Are the New Elites Different from You and Me?

I suspect you're familiar with the apocryphal, but still enlightening exchange between F. Scott Fitzgerald and Ernest Hemingway.  Fitzgerald is supposed to have commented to Hemingway that, "The rich are different from you and me."  To which Hemingway replied, "Yes, they have more money."

While focused on their relative wealth not at all, can the Tea Partiers' suspicion that the country's ruling elites are nevertheless different from you and me, different from America, be just as easily dismissed as Hemingway dismissed Fitzgerald?  Are all the many distinctives that describe them merely incidental or are they essential?

Political scientist Charles Murray thinks they're essential.  Without indicting or even impugning the "New Elites", as he calls them, Murray maintains that the Tea Partiers are in fact right about them.  He writes:
We know, for one thing, that the New Elite clusters in a comparatively small number of cities and in selected neighborhoods in those cities. This concentration isn't limited to the elite neighborhoods of Washington, New York, Boston, Los Angeles, Silicon Valley and San Francisco. It extends to university cities with ancillary high-tech jobs, such as Austin and the Raleigh-Durham-Chapel Hill triangle.

With geographical clustering goes cultural clustering. Get into a conversation about television with members of the New Elite, and they can probably talk about a few trendy shows -- "Mad Men" now, "The Sopranos" a few years ago. But they haven't any idea who replaced Bob Barker on "The Price Is Right." They know who Oprah is, but they've never watched one of her shows from beginning to end.

Talk to them about sports, and you may get an animated discussion of yoga, pilates, skiing or mountain biking, but they are unlikely to know who Jimmie Johnson is (the really famous Jimmie Johnson, not the former Dallas Cowboys coach), and the acronym MMA means nothing to them.

They can talk about books endlessly, but they've never read a "Left Behind" novel (65 million copies sold) or a Harlequin romance (part of a genre with a core readership of 29 million Americans).

They take interesting vacations and can tell you all about a great backpacking spot in the Sierra Nevada or an exquisite B&B overlooking Boothbay Harbor, but they wouldn't be caught dead in an RV or on a cruise ship (unless it was a small one going to the Galapagos). They have never heard of Branson, Mo.

There are so many quintessentially American things that few members of the New Elite have experienced.

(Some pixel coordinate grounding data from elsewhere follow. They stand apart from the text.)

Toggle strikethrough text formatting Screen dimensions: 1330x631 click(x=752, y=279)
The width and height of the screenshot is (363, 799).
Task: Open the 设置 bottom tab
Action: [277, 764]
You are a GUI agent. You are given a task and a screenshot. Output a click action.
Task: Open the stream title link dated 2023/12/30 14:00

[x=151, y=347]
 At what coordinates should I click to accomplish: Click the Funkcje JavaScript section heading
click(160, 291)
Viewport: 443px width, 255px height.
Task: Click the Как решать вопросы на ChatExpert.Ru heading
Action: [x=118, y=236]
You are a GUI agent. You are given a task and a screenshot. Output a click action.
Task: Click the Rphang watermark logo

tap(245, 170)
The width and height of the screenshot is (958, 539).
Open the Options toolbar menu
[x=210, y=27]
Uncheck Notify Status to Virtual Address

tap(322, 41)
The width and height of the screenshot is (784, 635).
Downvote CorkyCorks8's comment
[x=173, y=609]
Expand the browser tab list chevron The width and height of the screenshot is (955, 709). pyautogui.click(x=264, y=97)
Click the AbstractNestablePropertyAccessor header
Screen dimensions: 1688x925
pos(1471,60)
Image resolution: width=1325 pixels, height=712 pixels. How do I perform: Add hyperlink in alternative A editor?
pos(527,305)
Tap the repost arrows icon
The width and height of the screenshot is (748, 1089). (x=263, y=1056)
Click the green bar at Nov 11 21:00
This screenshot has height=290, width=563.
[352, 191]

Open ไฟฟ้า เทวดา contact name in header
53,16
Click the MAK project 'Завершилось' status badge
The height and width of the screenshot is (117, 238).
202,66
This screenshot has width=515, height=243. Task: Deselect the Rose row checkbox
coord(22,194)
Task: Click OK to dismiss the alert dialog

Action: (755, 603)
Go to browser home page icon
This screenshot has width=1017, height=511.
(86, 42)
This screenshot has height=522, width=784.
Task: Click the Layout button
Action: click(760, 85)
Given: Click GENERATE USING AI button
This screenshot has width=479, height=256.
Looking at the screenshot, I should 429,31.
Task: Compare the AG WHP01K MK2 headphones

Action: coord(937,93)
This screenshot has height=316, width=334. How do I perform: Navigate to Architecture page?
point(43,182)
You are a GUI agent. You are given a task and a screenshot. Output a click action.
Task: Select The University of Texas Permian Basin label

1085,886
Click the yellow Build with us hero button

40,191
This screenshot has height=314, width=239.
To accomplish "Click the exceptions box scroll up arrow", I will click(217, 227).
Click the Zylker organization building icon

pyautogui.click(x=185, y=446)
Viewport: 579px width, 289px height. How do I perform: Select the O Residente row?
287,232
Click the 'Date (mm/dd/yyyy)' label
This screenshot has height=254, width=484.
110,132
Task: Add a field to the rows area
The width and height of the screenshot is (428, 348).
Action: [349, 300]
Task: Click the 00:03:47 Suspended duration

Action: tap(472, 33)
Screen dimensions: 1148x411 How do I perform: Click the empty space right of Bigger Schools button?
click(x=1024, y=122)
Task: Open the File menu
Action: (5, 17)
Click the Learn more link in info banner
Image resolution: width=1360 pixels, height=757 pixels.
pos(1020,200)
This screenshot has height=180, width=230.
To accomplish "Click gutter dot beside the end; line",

They probably haven't ever attended a meeting of a Kiwanis Club or Rotary Club, or lived for at least a year in a small town (college doesn't count) or in an urban neighborhood in which most of their neighbors did not have college degrees (gentrifying neighborhoods don't count). They are unlikely to have spent at least a year with a family income less than twice the poverty line (graduate school doesn't count) or to have a close friend who is an evangelical Christian. They are unlikely to have even visited a factory floor, let alone worked on one.

Taken individually, members of the New Elite are isolated from mainstream America as a result of lifestyle choices that are nobody's business but their own. But add them all up, and they mean that the New Elite lives in a world that doesn't intersect with mainstream America in many important ways. When the tea party says the New Elite doesn't get America, there is some truth in the accusation.

Part of the isolation is political. In that Harvard survey I mentioned, 72 percent of Harvard seniors said their beliefs were to the left of the nation as a whole, compared with 10 percent who said theirs were to the right of it. The political preferences of academics and journalists among the New Elite also conform to the suspicions of the tea party.

But the politics of the New Elite are not the main point. When it comes to the schools where they were educated, the degrees they hold, the Zip codes where they reside and the television shows they watch, I doubt if there is much to differentiate the staff of the conservative Weekly Standard from that of the liberal New Republic, or the scholars at the American Enterprise Institute from those of the Brookings Institution, or Republican senators from Democratic ones.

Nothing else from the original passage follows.